It should be noted that ultrasound waves do not travel easily through bone. Sound waves should be transmitted, if at all possible, through soft tissue. Accordingly, the transducer used in a preferred embodiment should ideally be placed against the patient at a location which has no bone between the transducer and the patient's heart. One likely location that would prove acceptable is along the patient's left side with the transducer located in the intercostal space between two of the patient's ribs. However, such a location on the patient may be difficult to identify by a caregiver under the stress of life-saving treatment or inadequate training. Accordingly, one embodiment of a transducer assembly is implemented to help ameliorate the necessity for an accurate placement of the transducer against the patient.

FIG. 6 is a conceptual illustration of a transducer assembly 400 that implements one preferred embodiment. The transducer assembly 400 of this embodiment includes more than a single transducer. In this particular implementation, the preferred transducer assembly 400 includes three transducers (401, 402, 403). Although three transducers are disclosed in one preferred embodiment, it will be appreciated that any number of transducers from one to many may be used in alternative implementations. The disclosed embodiment makes use of three for illustrative purposes only.

In this particular embodiment, the three transducers (401, 402, 403) are separated on the sonar paddle 400 at either the same or varying spacings. In one preferred embodiment, the spacing between one transducer and its adjacent transducer (e.g., transducer 401 and transducer 402) may be some distance that is substantially different than some pre-determined distance, such as the average distance between two ribs on an average-sized human being.

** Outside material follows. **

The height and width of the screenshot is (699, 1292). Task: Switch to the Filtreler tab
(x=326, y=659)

For example, if a typical intercostal distance is X, the distance between two adjacent transducers may be ½ of X. Such a spacing helps to reduce the likelihood that two adjacent transducers are both obstructed by the patient's rib (e.g., rib 452 and rib 453). In one particular enhancement, a third transducer (e.g, transducer 403) may also be included which has a spacing between its nearest neighbor that is different than the spacing between other transducers on the transducer assembly 400. In one example, there is a different spacing 423 between transducer 402 and transducer 403 than the spacing 412 between transducer 401 and transducer 402. Again, if the intercostal distance is X, the distance between a second pair of transducers may be ⅓ or ¼ of X. In this way, the likelihood that all three transducers are obstructed by a rib is reduced even further.

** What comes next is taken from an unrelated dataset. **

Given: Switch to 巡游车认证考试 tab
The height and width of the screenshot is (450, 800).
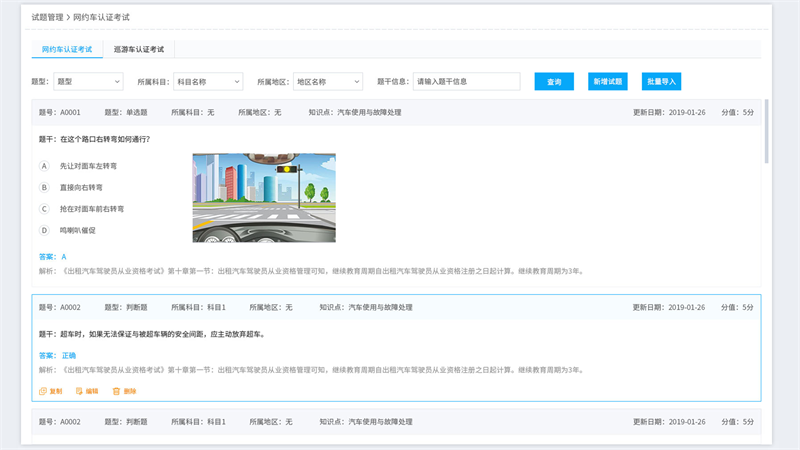Looking at the screenshot, I should click(x=139, y=48).
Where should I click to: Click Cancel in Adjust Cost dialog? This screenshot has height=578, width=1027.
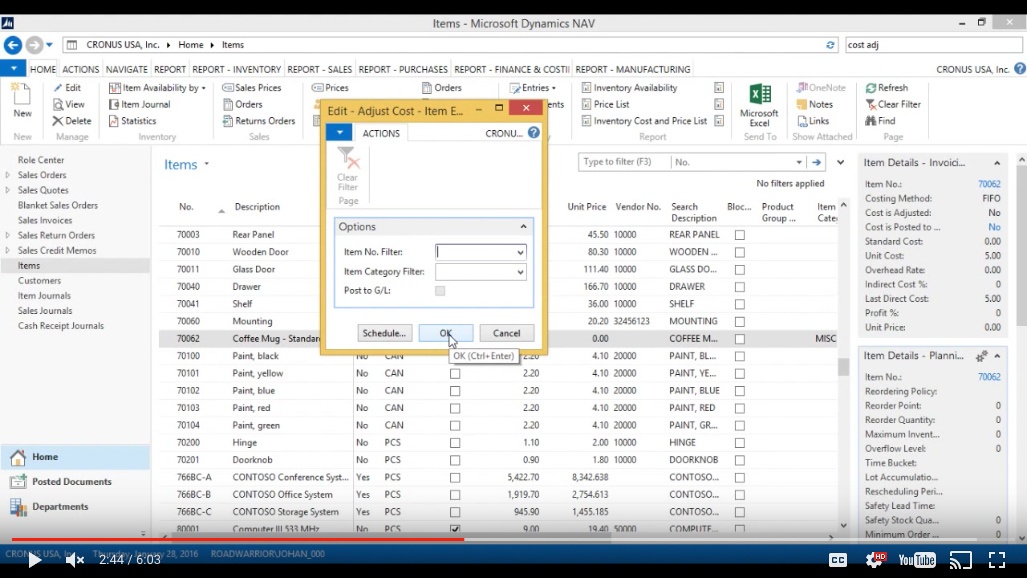tap(506, 333)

In operation, a software component—such as the ROSC detection component 325 shown in FIG. 3—may be used to programmatically identify the particular transducer that is experiencing a good return signal. In other words, the software component may analyze return signals measured by one or more of the transducers (401, 401, 403) on the transducer assembly 400 and determine which one or more is experiencing the highest quality signal. Alternatively, the software component may compute an average or other weighted quantitative value based on two or more of the transducers which are experiencing a reflected signal, or as another alternative combine them.

In this particular embodiment, the transducer assembly 400 is illustrated as a stand-alone component. However, in other embodiments the transducer assembly 400 may be combined with or integrated into another component. In one example, a portable external defibrillator 480 may be specially configured to support the Doppler detection of ROSC. In such an embodiment, the transducer assembly 400 may be combined with or integrated into a set of ECG leads, one or more defibrillation electrodes, or some other component of the portable defibrillator 480. In this way, the function of detecting ROSC may be incorporated into a medical device which is already in use in medical emergency situations, thereby eliminating a need to employ yet another, separate medical device.

The disclosed embodiments represent an improvement to other systems because the disclosed embodiments eliminate a number of shortcomings present with other systems. For example, using other methods—those that seek to detect blood flow—a special ultrasound transducer is placed either near the apex of the heart or in the supersternal notch and then manipulated until it is pointed into the right or left ventricular outflow tracts. The placement of the transducer is important for those other approaches because to detect blood flow the transducer must be placed as much in parallel to the direction of flow as possible because the Doppler frequency is reduced by a factor of the cosine of the angle between the ultrasound beam and the target flow. However, in accordance with the disclosed embodiments, the transducer assembly 400 may be directed perpendicular to the patient's chest wall at a place in which the beam would be more likely to intersect with some part of the heart wall, such as in the 3rd or 4th intercostal space on the patient's left side. In addition the heart wall reflects much more of the ultrasonic energy than blood making detection easier. The disclosed embodiment reduces the skill that may be necessary on the part of the operator using the transducer assembly, which results in fewer mistakes made during critical treatment.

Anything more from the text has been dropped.